Companies such as Chesapeake Energy Corp., EOG Resources Inc. and SandRidge Energy Inc. have pivoted from gas-weighted strategies in 2008 and 2009 to refocus on acquiring acreage and drilling liquids-rich plays. Others have been following similar strategies since then or will begin to in 2012.

As buyers assess cost and relative risk of acquisition opportunities available in joint-venture transactions, some have chosen deals that have significant production and are more fully developed, such as KNOC’s joint venture with Anadarko Petroleum Corp. in the Eagle Ford shale, and Marathon Oil Co.’s acquisition of Hilcorp Inc.’s and KKR’s business in the Eagle Ford.

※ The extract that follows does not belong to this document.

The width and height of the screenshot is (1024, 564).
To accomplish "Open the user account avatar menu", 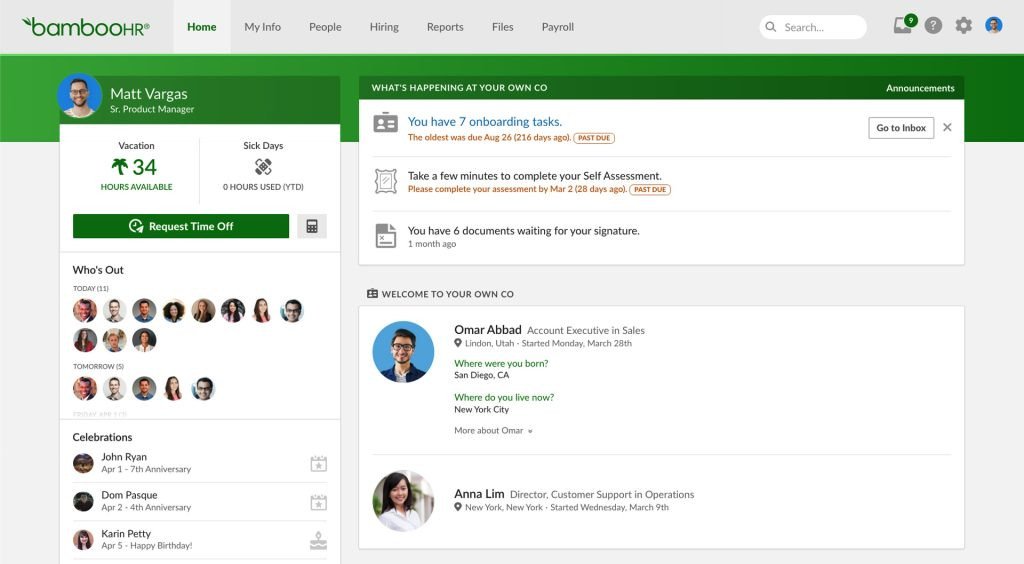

Others have chosen opportunities that are less proven but also less expensive on a dollar-per-acre metric, such as Sinopec’s joint venture with Devon Energy Corp. in various U.S. liquids-rich plays, and Repsol’s joint venture with SandRidge in the Mississippian Lime.

Buyers have been an interesting collection of international oil companies, big private-equity firms, and U.S.-based companies. The macro outlook driving these companies to complete deals involves the return potential for U.S. liquids-rich resource plays, among the most attractive in the world, and an expectation of rising worldwide oil demand.

Sellers are driven to complete deals to capture premiums for the current oil-price environment and, in the case of joint-venture operators bringing in partners, to raise capital in a very attractive environment, allowing acceleration of oil resource drilling and production.